Son but : tenter de prélever des excréments des cétacés pour étudier d’éventuels changements dans leur régime alimentaire. Mais cette tâche difficile s’est avérée infructueuse.
Avant de retourner dans leurs laboratoires, les scientifiques insistent sur la nécessité d’actions politiques pour faire face à l’urgence climatique.
“Les plans régionaux d’atténuation et d’adaptation au changement climatique sont dépassés par rapport à ce qui se passe dans l’environnement”, alerte José Luis Iriarte.
Pour Rodrigo Hucke, l’un des principaux problèmes est historiquement le manque d’ambition pour la sauvegarde des océans, qui couvrent 70% de la surface de la planète.

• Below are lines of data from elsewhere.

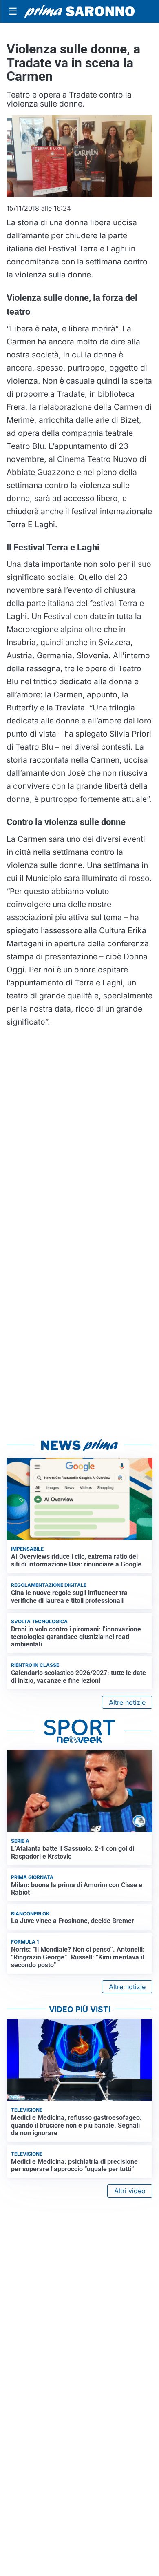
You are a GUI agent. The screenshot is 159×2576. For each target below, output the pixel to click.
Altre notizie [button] (127, 1702)
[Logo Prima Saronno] (79, 11)
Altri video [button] (130, 2191)
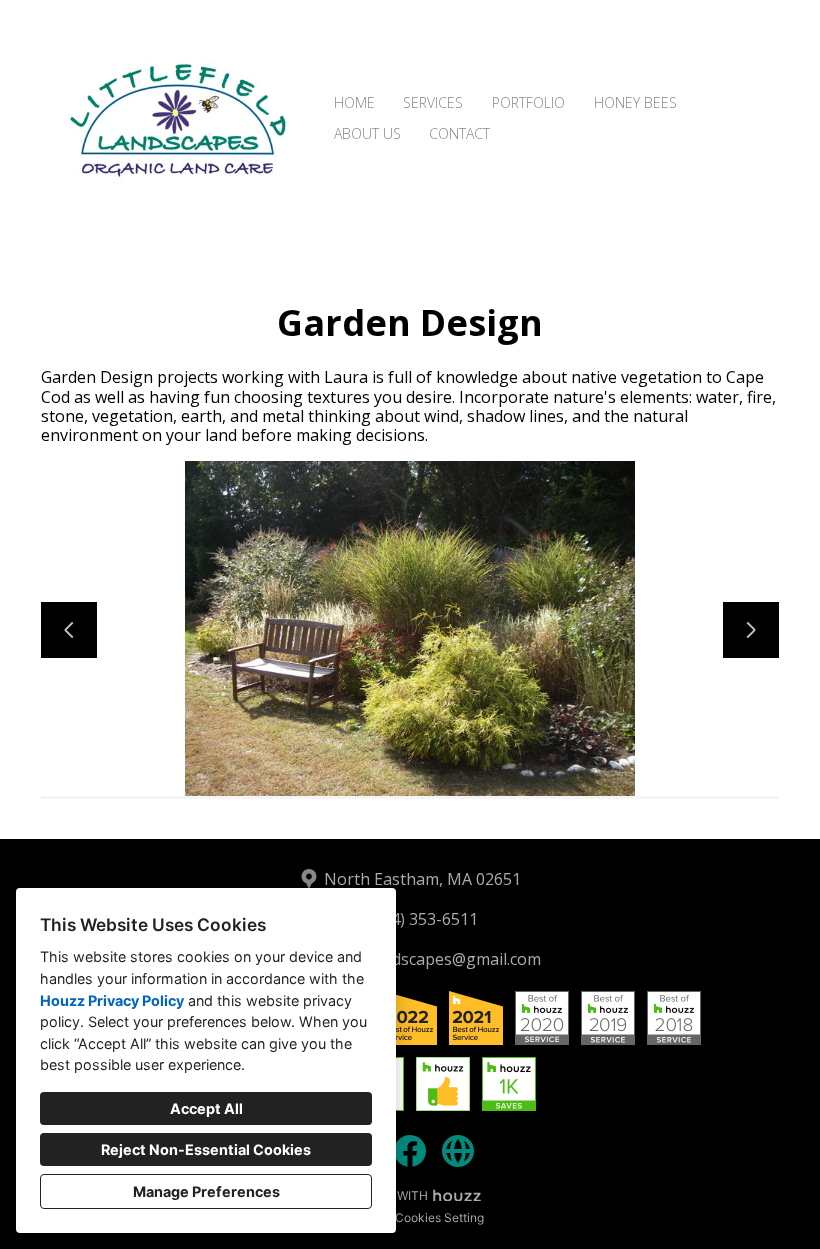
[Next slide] (751, 630)
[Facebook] (410, 1151)
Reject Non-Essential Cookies (206, 1149)
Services (433, 102)
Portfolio (528, 102)
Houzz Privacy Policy (112, 1000)
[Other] (458, 1151)
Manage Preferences (206, 1191)
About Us (367, 133)
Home (354, 102)
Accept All (206, 1108)
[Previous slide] (69, 630)
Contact (459, 133)
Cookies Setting (439, 1217)
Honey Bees (635, 102)
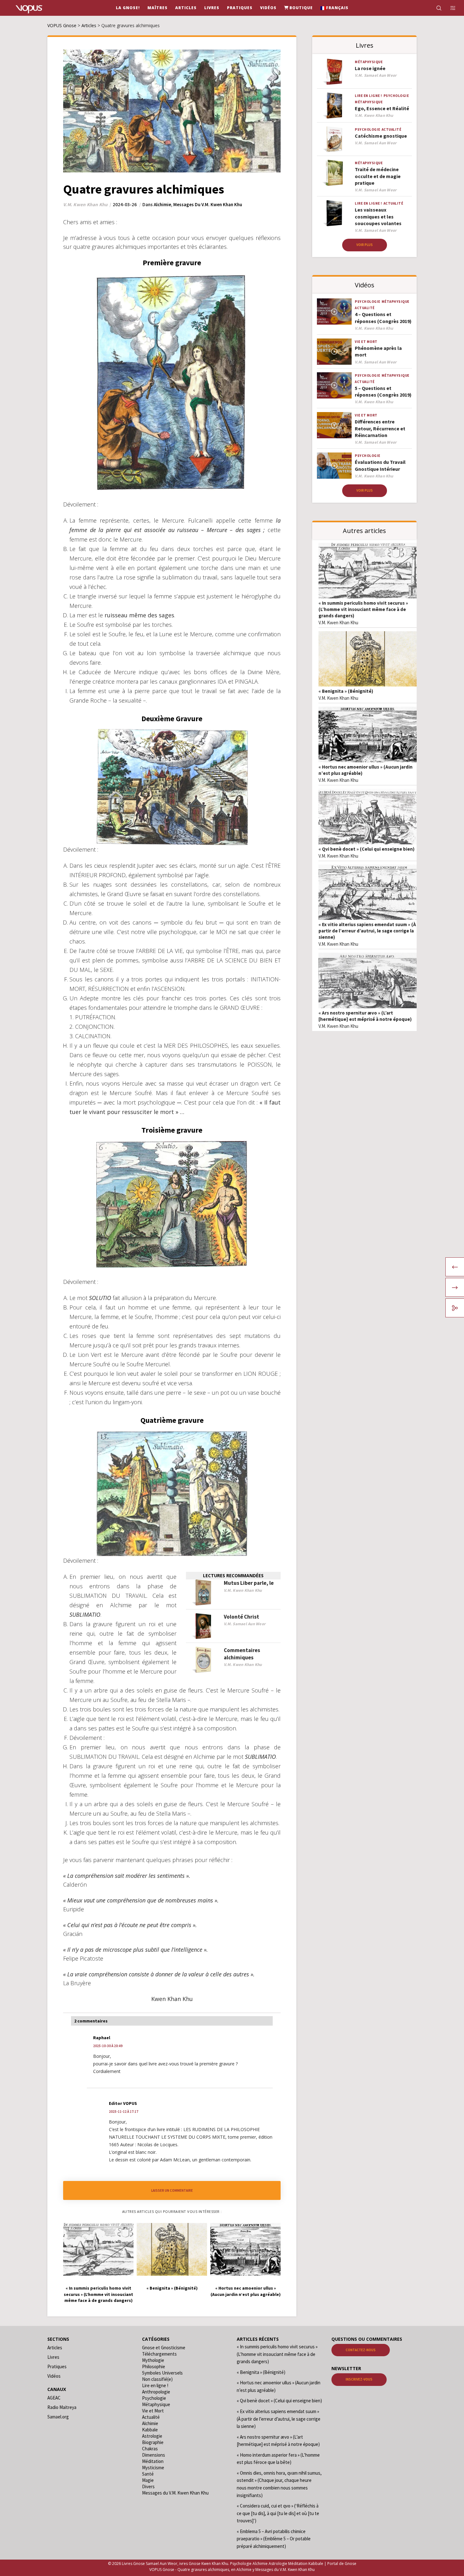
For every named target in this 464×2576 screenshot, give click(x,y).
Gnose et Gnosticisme (163, 2348)
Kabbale (150, 2430)
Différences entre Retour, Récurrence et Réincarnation (380, 428)
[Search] (435, 8)
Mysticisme (153, 2468)
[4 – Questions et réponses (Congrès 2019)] (334, 311)
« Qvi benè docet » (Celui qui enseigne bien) (366, 849)
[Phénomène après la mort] (334, 351)
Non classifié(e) (157, 2379)
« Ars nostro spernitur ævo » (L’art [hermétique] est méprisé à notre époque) (365, 1016)
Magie (148, 2480)
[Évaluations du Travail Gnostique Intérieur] (334, 465)
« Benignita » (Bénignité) (345, 691)
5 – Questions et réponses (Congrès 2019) (383, 391)
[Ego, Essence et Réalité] (334, 106)
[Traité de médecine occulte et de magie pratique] (334, 173)
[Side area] (449, 8)
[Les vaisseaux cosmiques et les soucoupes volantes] (334, 213)
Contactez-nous (361, 2350)
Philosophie (153, 2366)
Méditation (153, 2461)
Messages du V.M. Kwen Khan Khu (207, 204)
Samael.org (58, 2417)
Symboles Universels (162, 2373)
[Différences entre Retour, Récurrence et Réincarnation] (334, 425)
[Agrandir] (105, 1277)
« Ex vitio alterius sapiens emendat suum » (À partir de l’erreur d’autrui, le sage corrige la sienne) (367, 930)
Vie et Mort (366, 341)
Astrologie (152, 2436)
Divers (148, 2486)
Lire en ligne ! (368, 95)
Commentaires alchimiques (242, 1654)
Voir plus (364, 245)
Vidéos (54, 2376)
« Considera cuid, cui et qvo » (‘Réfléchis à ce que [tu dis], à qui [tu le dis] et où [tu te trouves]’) (278, 2513)
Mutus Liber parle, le (249, 1582)
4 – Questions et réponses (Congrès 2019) (383, 317)
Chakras (150, 2449)
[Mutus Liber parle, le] (203, 1592)
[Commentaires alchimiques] (203, 1660)
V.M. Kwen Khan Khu (338, 623)
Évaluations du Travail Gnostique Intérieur (380, 465)
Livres (53, 2357)
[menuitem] (334, 8)
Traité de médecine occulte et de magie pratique (378, 176)
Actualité (392, 129)
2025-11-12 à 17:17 (123, 2111)
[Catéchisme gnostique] (334, 139)
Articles (54, 2348)
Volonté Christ (241, 1616)
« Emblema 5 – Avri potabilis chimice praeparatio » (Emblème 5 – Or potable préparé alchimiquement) (274, 2538)
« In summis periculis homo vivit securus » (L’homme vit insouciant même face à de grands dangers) (363, 609)
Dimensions (153, 2455)
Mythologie (153, 2360)
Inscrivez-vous (359, 2379)
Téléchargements (159, 2354)
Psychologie (396, 95)
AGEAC (54, 2398)
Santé (148, 2474)
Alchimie (162, 204)
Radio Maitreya (61, 2407)
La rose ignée (370, 68)
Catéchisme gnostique (381, 136)
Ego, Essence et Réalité (382, 108)
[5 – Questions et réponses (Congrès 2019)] (334, 385)
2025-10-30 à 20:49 (107, 2046)
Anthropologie (156, 2392)
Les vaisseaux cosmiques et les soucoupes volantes (378, 216)
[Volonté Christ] (203, 1626)
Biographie (153, 2442)
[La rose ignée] (334, 72)
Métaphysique (369, 62)
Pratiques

Il espère que la prochaine conférence des Nations unies sur le changement climatique, la COP27 en Egypte, marquera un véritable changement de cap dans ce domaine.
“Il faut que tout cela change en 2022 et que des décisions concrètes soient prises pour avancer vers de profondes politiques de changement dans la façon dont nous, les humains, faisons les choses”, a déclaré M. Hucke.
Scrutant les eaux limpides, il s’inquiète que cette région reculée du Chili ne devienne “l’un des derniers bastions de la biodiversité sur Terre”.